McNeill transferred to Vanderbilt and joined the group. A few years later, in 2014, NBC’s The Sing-Off, was looking for acapella groups to compete in their holiday special. The show hosted auditions in a handful of towns, and luckily enough for The Melodores, The Sing-Off was searching for talent in Nashville.

The group arranged and choreographed two songs to perform for a set of judges during the audition, and a month later, they got a phone call inviting them to compete on the show in Los Angeles. Because the show was a holiday special, there were two rounds of competition.

“The first round was overwhelming,” McNeill said. “We performed in the Kodak Theatre in Los Angeles, which is where they do the Oscars. It was crazy to be standing on that stage and to look out at this beautiful theater, and then to have these people who have an incredible writing and vocal career standing in front of you.”

The Meledores performed Trumpets by Jason Derulo, and McNeill was glad he didn’t sing the lead.
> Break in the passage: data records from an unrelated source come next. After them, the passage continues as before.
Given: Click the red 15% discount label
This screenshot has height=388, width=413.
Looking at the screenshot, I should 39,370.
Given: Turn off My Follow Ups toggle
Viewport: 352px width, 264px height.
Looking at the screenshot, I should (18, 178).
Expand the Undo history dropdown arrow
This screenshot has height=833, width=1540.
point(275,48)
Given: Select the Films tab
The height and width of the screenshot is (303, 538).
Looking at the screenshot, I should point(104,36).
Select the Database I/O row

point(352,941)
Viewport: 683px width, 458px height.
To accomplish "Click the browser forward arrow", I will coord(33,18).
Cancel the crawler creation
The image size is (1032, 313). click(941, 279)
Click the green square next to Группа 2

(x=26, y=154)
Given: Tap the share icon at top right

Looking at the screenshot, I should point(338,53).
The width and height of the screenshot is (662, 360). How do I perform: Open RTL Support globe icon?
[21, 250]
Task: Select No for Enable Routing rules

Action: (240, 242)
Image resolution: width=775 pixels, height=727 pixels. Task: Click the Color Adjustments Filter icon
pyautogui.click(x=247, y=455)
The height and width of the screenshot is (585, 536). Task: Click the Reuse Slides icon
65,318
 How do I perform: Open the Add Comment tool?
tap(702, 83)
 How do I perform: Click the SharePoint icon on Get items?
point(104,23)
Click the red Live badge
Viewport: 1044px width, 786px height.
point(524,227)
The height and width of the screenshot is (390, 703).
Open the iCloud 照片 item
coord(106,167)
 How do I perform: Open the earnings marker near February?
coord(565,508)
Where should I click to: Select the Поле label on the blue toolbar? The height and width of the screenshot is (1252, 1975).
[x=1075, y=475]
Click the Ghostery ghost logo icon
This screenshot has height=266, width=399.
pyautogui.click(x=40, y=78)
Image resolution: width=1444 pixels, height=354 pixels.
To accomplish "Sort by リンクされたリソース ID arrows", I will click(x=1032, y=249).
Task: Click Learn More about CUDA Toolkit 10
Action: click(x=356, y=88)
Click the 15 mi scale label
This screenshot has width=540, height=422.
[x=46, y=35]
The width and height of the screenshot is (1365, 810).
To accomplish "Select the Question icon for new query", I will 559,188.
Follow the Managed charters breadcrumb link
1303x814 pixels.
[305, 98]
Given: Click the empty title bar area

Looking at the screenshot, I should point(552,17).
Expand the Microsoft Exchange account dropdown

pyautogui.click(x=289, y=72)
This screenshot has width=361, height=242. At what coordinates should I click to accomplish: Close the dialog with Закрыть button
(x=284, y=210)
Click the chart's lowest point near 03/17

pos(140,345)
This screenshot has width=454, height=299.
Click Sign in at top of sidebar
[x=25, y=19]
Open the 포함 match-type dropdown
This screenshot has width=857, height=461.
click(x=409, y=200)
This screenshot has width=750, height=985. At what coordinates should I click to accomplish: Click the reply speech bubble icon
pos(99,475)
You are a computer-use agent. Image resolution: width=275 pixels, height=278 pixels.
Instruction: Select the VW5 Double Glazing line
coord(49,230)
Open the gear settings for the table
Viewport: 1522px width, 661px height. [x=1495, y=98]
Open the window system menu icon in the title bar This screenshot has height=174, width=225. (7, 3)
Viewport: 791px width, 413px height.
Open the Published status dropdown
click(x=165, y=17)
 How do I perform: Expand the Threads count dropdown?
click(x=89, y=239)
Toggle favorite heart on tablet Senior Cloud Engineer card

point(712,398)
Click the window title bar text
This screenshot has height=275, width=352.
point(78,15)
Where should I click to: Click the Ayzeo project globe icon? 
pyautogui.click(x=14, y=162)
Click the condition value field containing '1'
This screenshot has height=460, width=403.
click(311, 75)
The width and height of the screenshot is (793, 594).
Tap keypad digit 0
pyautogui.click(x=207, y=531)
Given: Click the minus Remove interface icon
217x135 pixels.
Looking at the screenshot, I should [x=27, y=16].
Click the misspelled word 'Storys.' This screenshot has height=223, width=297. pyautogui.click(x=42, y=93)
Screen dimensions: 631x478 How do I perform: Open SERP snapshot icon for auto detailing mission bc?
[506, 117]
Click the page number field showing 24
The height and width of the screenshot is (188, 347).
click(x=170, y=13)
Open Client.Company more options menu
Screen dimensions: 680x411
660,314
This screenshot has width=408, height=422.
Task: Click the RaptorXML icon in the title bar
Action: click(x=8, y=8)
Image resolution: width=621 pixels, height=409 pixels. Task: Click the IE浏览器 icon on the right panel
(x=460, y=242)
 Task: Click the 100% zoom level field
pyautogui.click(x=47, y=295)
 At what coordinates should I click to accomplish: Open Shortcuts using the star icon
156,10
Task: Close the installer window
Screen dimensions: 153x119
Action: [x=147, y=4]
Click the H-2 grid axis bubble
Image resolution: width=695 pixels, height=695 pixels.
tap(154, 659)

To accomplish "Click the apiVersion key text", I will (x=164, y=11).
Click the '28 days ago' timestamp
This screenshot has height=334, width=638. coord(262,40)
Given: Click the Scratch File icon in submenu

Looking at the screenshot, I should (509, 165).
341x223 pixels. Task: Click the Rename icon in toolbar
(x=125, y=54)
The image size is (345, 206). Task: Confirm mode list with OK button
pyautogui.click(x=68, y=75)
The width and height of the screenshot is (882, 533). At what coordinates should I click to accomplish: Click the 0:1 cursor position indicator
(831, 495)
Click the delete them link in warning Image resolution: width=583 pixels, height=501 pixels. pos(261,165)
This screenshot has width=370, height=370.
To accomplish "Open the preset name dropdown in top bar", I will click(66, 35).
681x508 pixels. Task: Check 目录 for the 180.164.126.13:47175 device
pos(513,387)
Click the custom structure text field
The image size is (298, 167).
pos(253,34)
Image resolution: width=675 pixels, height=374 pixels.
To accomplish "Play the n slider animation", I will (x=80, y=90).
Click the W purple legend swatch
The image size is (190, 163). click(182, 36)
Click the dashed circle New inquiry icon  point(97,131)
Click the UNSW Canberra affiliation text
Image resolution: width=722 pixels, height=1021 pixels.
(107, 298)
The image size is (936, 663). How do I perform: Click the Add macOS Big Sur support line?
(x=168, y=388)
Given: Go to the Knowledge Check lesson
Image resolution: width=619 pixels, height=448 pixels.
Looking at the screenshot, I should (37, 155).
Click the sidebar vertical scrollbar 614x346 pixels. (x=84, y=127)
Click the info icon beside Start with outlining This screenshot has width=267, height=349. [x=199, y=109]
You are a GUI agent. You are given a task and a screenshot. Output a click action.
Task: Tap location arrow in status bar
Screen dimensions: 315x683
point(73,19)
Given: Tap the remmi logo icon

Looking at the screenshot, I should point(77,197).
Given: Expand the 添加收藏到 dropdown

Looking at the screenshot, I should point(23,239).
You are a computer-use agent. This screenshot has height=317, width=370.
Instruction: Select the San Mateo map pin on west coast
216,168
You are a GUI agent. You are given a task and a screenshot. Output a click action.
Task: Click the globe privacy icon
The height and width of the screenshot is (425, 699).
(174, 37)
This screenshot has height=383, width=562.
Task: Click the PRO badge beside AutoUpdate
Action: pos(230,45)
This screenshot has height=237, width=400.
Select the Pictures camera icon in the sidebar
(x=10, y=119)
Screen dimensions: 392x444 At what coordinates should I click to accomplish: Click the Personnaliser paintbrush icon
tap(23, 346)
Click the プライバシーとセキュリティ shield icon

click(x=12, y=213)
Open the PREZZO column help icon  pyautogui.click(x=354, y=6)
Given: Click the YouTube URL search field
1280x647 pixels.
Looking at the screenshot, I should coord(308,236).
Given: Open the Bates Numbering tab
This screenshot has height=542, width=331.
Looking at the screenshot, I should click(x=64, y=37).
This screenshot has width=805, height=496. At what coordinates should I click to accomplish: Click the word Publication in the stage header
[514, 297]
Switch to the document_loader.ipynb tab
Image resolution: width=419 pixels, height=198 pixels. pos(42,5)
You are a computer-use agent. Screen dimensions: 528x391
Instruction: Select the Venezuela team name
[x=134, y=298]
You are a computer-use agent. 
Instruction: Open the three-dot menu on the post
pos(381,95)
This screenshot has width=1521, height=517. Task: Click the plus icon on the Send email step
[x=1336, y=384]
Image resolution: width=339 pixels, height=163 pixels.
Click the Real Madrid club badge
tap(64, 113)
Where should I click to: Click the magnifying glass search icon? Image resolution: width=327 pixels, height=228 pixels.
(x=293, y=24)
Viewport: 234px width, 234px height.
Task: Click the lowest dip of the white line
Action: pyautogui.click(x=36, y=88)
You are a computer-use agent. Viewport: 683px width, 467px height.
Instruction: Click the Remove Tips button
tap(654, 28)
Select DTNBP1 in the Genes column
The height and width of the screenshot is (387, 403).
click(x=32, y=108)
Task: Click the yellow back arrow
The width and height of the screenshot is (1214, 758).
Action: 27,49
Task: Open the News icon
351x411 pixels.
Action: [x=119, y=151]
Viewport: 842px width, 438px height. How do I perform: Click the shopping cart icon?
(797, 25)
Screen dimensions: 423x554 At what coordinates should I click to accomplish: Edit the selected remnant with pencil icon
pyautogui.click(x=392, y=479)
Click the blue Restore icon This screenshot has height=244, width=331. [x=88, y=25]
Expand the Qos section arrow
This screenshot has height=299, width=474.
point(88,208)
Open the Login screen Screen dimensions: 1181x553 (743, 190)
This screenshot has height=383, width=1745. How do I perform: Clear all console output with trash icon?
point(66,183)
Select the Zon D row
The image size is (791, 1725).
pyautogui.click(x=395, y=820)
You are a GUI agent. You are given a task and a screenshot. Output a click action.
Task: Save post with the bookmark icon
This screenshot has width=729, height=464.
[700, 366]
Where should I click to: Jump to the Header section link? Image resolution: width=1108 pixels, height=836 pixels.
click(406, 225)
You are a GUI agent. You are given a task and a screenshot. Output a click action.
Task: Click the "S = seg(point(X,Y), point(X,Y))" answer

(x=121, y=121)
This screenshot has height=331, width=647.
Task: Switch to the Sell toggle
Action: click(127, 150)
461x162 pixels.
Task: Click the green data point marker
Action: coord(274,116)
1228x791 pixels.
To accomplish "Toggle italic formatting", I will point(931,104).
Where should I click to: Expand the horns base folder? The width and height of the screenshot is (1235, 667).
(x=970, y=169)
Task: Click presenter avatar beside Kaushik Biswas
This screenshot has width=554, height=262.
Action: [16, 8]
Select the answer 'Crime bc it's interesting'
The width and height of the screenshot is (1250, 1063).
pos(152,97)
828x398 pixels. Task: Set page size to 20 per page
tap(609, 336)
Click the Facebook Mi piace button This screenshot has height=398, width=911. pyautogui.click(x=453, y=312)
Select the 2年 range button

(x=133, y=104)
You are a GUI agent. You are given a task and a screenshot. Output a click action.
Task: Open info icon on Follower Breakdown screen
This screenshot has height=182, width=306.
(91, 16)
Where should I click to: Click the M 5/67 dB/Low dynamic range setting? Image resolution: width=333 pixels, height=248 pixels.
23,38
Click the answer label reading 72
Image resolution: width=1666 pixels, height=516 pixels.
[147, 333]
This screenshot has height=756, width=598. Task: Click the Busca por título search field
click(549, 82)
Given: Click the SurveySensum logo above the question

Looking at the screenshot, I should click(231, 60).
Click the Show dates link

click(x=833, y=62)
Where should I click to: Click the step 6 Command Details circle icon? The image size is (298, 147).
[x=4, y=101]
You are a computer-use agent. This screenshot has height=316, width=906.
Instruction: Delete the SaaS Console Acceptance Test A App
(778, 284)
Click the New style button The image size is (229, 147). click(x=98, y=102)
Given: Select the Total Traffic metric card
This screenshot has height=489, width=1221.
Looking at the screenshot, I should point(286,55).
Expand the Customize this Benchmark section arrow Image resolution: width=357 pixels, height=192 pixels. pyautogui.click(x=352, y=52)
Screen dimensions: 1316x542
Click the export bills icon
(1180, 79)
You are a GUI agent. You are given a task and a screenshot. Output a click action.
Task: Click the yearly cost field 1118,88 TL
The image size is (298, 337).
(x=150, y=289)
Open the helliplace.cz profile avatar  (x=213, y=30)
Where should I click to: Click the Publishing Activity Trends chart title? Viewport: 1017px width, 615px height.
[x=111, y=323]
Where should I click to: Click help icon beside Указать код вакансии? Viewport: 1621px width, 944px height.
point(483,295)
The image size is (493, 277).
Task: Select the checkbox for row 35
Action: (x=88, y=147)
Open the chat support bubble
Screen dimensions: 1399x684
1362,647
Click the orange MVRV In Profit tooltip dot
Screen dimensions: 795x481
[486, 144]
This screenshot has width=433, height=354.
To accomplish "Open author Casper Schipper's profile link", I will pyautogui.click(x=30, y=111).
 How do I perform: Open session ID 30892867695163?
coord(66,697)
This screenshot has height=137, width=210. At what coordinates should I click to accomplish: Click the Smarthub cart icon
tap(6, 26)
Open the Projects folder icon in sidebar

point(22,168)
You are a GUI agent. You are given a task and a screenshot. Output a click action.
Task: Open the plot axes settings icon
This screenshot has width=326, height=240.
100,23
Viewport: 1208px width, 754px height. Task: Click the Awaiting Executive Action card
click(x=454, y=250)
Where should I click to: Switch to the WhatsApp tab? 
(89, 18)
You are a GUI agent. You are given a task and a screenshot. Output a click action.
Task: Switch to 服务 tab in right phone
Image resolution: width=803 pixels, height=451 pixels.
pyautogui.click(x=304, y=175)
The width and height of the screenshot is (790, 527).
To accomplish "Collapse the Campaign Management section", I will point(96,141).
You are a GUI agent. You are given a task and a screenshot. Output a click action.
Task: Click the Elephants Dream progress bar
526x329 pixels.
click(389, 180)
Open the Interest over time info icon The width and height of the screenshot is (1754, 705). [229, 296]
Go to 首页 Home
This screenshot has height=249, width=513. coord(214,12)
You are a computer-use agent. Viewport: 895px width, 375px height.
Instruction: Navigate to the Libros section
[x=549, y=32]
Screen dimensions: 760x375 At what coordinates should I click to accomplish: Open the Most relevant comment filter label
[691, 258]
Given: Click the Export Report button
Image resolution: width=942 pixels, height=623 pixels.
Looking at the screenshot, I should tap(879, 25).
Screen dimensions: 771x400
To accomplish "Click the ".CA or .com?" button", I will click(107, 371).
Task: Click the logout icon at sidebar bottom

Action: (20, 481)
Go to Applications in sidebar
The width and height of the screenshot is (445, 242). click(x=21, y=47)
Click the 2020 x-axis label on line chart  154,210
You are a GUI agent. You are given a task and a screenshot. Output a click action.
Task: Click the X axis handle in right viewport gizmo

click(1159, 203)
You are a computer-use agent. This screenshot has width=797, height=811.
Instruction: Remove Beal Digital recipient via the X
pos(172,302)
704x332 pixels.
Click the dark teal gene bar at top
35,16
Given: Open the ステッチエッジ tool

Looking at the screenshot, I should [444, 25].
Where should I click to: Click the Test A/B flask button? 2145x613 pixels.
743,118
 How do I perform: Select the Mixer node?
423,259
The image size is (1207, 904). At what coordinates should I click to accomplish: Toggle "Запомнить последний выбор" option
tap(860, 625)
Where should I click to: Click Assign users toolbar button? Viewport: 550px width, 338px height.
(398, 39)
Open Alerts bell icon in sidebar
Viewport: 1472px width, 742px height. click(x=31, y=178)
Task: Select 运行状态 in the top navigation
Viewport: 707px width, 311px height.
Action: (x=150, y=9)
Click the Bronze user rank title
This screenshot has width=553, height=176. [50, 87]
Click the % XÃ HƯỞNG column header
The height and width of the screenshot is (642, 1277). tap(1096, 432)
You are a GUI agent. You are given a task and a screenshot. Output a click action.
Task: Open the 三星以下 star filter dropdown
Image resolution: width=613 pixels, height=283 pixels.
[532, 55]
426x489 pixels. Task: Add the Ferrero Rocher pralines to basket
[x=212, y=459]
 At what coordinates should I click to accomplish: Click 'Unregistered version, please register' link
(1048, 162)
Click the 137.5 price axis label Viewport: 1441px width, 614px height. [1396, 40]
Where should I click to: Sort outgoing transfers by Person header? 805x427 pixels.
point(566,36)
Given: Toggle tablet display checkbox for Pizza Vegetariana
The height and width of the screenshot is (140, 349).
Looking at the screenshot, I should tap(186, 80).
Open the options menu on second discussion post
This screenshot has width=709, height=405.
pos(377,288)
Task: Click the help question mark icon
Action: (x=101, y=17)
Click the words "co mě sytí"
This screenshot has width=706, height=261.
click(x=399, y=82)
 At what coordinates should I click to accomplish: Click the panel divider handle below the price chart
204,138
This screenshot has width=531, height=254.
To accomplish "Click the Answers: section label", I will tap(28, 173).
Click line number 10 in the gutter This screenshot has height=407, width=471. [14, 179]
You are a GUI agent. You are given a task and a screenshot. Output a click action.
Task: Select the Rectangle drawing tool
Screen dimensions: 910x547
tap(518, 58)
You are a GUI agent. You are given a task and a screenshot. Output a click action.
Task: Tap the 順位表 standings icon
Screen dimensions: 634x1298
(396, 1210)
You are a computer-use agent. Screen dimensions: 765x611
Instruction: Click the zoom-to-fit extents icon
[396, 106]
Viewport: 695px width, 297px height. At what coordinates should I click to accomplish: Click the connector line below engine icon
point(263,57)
But for the second round, McNeill took a bigger role and sang the lead of Take Me to Church by Hozier.

After giving a performance he was proud of, McNeill and his fellow acapella group members shared the stage with the two other competing groups as Nick Lachey waited to announce the winner. Letting the anticipation build, Lachey announced the winners from Vanderbilt University, The Melodores. The group members jumped and hugged each other. McNeill’s girlfriend, Morgan, along with his parents and sister made the trip out to see his performance and were thrilled.

The Melodores were awarded $50,000, which they split evenly among themselves. McNeill’s portion went towards an engagement ring for Morgan. They married a year after graduating college in 2016 and found their home in Birmingham after both were accepted into medical school in town. McNeill now works at Cullman Regional Medical Group as a pediatrician.

“I always had a passion for serving families and kids,” he said. “I think that had I pursued singing, there would have been ways to use that for service. But it felt more tangible to me to be sitting in front of families every day, examining kids and talking with them about life.”

As McNeil settles into his new home in Cullman, he continues to look for a church band and always keeps his eye out for an open mic night to sing his go-to song – Blackbird by The Beatles.